[Extrait du document]
Entre 2000 et 2019, près de 70 % de la déforestation s'est concentrée dans les régions tropicales et subtropicales : plus de 43 millions d'hectares, soit une superficie équivalente à celle du Maroc, ont été perdus entre 2000 et 2017 dans les zones considérées comme les points chauds de la déforestation mondiale : l'Amérique latine, l'Afrique subsaharienne et l'Asie du Sud-est. Les pays touchés par la plus forte accélération de la déforestation depuis 2001 étant la République démocratique du Congo, l'Indonésie et le Brésil.
Selon Caroline Merle, Experte au siège de la FAO,
"dans de nombreux endroits, la dynamique de la perte des forêts est alimentée par des facteurs tels que le manque d'alternatives économiques et la faiblesse de la gouvernance".

[Travail à réaliser]
Donnez la suite du passage sur la déforestation tropicale, en reprenant juste après sa dernière phrase. Les lignes qui viennent ensuite proviennent d'une autre source que l'extrait.

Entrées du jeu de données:
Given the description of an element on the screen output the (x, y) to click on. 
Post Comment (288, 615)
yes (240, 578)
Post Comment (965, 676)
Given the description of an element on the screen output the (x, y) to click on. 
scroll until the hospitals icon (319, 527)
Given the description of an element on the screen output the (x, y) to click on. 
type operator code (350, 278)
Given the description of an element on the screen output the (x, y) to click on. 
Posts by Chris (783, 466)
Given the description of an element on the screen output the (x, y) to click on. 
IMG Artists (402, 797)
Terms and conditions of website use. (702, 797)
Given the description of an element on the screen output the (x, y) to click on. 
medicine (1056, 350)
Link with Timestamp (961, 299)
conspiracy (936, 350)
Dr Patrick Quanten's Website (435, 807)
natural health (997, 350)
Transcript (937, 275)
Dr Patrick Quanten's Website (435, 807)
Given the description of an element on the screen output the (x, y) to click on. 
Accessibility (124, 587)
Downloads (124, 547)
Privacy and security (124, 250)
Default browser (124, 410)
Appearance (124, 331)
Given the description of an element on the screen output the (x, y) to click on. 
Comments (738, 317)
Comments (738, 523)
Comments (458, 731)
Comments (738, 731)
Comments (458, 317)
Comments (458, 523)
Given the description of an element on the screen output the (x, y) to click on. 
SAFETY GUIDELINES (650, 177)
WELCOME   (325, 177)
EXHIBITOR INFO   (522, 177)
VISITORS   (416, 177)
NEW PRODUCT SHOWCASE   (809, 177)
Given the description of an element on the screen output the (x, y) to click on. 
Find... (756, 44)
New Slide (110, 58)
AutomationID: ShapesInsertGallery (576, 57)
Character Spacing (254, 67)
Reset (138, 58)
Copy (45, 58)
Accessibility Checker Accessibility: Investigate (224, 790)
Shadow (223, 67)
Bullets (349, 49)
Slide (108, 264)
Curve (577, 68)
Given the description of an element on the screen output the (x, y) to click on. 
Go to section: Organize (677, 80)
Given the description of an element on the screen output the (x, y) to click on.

[Réponse]
Prônant des alternatives pour les personnes à revenu faible et moyen dont les moyens de subsistance quotidiens dépendent d'activités liées au défrichement des forêts, l'experte affirme que
"des efforts devraient être déployés pour favoriser l'adoption de pratiques de production plus viables et être assortis d'interventions plus étendues en matière de lutte contre la pauvreté et de développement rural, notamment en matière de protection des droits fonciers ".
L'experte de la FAO souligne que la prise de conscience publique et privée s'est accrue ces dernières années, tout comme les attentes des consommateurs à l'égard de pratiques de production plus soutenables. C'est ainsi que les États, les collectivités territoriales, la société civile et le secteur privé ont largement adhéré à l'objectif de réduire, de stopper et d'inverser la tendance au recul des forêts.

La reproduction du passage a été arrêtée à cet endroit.